Berry assaulted the city council and the mayor with incontrovertible data, words and numbers on documents signed and verified by city officials. Frequently, he confronted Mayor Pepe and aldermen at their regular meetings. They listened and offered no response other than threats, but another outlander, Aldo Tatangelo, a businessman from Rhode Island who had fallen in love with the border, realized Berry’s work was laying a foundation for cultural and political change. The Italian from the East Coast ran for mayor, promising to create a different kind of Laredo, and Martin began to feel the heat of Berry’s relentlessness. Pepe and six of his eight enabling aldermen decided not to run for reelection.
Tatangelo came by our studio for a live interview the night of the vote and his victory and I was struck by his love and interest in the border, though I thought the movement for a transformation of the city’s leadership was likely to be the end of Lawrence Berry’s impact. Instead, two different state and federal grand juries went after former mayor Pepe Martin, and he was indicted along with 24 employees of the street department. After stealing and diverting millions of dollars in local, state, and federal tax money across the decades, Martin’s criminal charge amounted to a punishment of three dozen weekends in the Webb County jail with a color TV and a lounge chair.
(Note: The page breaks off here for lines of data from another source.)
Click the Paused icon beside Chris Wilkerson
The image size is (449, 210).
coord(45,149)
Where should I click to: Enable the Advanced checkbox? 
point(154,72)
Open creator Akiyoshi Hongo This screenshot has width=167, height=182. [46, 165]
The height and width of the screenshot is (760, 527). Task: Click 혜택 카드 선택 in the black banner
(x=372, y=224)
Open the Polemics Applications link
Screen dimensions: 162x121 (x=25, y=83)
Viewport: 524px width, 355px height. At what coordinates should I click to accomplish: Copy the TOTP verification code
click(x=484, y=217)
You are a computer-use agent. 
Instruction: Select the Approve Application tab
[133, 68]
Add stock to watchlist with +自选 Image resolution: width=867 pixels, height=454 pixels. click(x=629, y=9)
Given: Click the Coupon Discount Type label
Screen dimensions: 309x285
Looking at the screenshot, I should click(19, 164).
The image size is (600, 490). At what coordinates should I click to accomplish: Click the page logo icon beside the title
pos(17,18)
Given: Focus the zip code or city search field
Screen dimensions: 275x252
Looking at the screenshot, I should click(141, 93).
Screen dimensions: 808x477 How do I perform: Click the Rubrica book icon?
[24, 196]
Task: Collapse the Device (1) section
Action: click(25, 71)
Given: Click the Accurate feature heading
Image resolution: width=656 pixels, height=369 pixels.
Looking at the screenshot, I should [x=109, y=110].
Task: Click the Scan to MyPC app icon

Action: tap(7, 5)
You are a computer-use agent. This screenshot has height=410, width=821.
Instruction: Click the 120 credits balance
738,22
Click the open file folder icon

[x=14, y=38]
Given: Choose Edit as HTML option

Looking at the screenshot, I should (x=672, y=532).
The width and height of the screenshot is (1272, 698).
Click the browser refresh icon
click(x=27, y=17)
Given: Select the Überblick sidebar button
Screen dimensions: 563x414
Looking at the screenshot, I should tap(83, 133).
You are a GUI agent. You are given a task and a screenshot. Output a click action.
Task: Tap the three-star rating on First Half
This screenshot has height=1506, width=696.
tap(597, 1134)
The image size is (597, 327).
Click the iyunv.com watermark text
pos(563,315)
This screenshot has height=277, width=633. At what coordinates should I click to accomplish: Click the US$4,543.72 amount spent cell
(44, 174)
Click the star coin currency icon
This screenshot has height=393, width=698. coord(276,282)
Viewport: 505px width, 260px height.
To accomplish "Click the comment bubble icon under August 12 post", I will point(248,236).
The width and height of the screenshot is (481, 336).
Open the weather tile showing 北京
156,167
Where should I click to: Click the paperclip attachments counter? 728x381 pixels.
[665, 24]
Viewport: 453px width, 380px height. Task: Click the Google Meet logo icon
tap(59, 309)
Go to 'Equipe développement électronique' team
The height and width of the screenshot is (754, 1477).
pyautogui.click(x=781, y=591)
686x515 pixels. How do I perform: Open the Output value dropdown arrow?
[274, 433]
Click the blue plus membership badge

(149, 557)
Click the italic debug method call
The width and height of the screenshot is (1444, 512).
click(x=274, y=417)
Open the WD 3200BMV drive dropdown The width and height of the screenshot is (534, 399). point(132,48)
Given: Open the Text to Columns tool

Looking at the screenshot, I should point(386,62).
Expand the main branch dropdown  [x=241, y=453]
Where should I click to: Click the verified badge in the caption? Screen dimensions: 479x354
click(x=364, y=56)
The patron system with its rank corruption, though, was brought down. I was pleased that myself and other reporters were able to play a modest role in the efforts of Lawrence Berry, though I am confident he would not have stopped until his perseverance had won the day. The new council was overwhelmingly Mexican American, and they were citizen servants interested in living in a more equitable and prosperous community. Laredo, no longer a distant outcast on the Mexican frontier with a feeling of the Old West, is now one of the busiest land ports in the world and is thriving with jobs and economic growth.
Lawrence Berry ought to get some credit for the prosperity. I had thought about him often through the years, but only recently began reconsidering his fearlessness and intellect in the context of our presently faltering democracy. I do not know what became of him and have searched widely on the web and with people in Laredo. Berry may have lived out his life on the border and enjoyed a community he had helped to transition to a modern democratic and economic form, or he could have left and taken back to the road. That image gives me some comfort, to think there are people like Lawrence Berry wandering the American Outback, determined to make democracy keep its founding promises, even in their smallest forms. It’s what citizenship demands.
And too many of us do not take that obligation seriously enough.